Monday, January 05, 2009

Government spending vs the recession

An interesting observation in the Economist: recessions aren’t as bad as they used to be.

Even before the Great Depression, downturns were typically much deeper and longer than they are today [and, conversely, booms were more spectacular – TF]… One reason why recessions have become milder is higher government spending. In recessions governments, unlike firms, do not slash spending and jobs, so they help to stabilise the economy; and income taxes automatically fall and unemployment benefits rise, helping to support incomes.


The article adds:

A recession triggered by tight monetary policy can be cured by lower interest rates, but fiscal policy tends to be less effective because of the lags involved. By contrast, in a depression caused by falling asset prices, a credit crunch and deflation, conventional monetary policy is much less potent than fiscal policy.

All of which suggests that letting public borrowing shoot up over the next year or so is the lesser of two evils. Cant about a “debt crisis”, while satisfyingly moralistic, is beside the point in deciding what to do now.

2 comments:

Chris said...

Regarding the cant, I don't think it is even satisfying, especially given the source. There was a paragraph in this Anatole Kaletsky mea culpa that stood out for me in this regard.

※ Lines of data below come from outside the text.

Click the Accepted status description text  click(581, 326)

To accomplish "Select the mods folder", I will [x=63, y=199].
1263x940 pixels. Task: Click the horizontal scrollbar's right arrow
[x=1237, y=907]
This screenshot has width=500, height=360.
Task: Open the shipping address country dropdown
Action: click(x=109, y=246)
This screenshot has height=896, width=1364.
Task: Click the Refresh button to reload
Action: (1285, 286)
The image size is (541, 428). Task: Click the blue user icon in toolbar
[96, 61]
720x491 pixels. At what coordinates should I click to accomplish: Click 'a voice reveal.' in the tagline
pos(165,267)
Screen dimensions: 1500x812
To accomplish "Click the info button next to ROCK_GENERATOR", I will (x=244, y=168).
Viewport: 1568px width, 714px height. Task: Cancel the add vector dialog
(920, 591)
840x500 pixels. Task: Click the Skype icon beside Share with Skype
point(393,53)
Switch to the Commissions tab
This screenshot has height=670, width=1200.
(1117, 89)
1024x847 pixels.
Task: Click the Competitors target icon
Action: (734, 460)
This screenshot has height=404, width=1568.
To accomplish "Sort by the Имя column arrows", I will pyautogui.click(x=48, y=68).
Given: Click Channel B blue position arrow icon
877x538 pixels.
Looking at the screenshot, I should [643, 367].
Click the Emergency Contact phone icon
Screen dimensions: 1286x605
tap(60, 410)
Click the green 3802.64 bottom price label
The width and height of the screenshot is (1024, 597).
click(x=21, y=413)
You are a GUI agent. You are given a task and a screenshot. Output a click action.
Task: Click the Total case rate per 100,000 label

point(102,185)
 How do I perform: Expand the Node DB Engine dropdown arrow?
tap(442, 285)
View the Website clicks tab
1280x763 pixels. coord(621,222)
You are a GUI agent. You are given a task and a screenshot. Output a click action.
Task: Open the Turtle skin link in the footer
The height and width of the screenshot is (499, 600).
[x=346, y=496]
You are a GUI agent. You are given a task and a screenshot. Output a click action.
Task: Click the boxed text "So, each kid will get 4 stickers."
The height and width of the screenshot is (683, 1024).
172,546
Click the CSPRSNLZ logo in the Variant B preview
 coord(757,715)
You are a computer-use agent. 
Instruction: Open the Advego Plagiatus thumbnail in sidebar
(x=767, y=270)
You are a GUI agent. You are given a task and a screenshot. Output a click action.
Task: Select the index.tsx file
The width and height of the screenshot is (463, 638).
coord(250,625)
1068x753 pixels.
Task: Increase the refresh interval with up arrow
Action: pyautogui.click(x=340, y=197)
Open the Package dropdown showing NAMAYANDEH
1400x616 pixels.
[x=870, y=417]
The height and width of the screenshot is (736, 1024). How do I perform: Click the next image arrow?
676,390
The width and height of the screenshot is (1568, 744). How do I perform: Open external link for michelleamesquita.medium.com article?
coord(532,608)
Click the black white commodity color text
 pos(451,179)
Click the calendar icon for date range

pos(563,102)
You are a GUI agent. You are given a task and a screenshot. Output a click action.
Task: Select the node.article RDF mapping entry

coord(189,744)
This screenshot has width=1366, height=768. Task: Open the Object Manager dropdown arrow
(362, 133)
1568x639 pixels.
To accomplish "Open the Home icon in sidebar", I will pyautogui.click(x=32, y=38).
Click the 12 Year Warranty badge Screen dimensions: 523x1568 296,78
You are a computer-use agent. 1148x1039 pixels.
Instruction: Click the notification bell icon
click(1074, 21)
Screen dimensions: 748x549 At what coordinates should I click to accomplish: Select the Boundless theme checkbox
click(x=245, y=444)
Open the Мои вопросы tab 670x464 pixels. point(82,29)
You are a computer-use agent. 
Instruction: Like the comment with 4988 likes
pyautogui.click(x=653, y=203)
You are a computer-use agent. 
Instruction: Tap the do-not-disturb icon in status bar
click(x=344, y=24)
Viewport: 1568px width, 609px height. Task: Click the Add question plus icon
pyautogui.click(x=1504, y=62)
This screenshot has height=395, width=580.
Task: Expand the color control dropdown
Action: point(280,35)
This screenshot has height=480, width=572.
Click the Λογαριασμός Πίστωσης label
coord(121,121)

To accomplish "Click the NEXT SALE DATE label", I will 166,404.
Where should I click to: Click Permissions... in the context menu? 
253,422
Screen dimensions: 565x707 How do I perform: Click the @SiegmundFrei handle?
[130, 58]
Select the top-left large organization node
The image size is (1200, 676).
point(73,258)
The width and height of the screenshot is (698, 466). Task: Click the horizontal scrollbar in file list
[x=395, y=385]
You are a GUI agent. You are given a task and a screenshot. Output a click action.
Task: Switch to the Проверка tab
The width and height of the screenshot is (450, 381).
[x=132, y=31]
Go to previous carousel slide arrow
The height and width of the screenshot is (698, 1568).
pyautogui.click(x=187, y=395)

As a result of moralistic witch-hunts against debt and consumption, pragmatic Keynesian solutions to the credit crunch have been thwarted by an unholy alliance of ideological monetarists who believe that the market is always right and ideological Marxists who believe that it is always wrong. Even worse, consumers and businesses have started to see recession as a moral retribution for past excesses, rather than a technical problem that macro-economic policy could - and should - readily resolve.

Anonymous said...

In my opinion there are better reasons to explain the change, including:
- We now have nuclear bombs meaning there can not be any major conflict anymore. Wars have a major impact on economies, government spending and inflation, etc.
- Together with the absence of wars, we have less international rivalry and less protectionism. Before WW2, economic downturns often led to more protectionism.
- Other changes in the economy, such as the switch from manufacturing to services.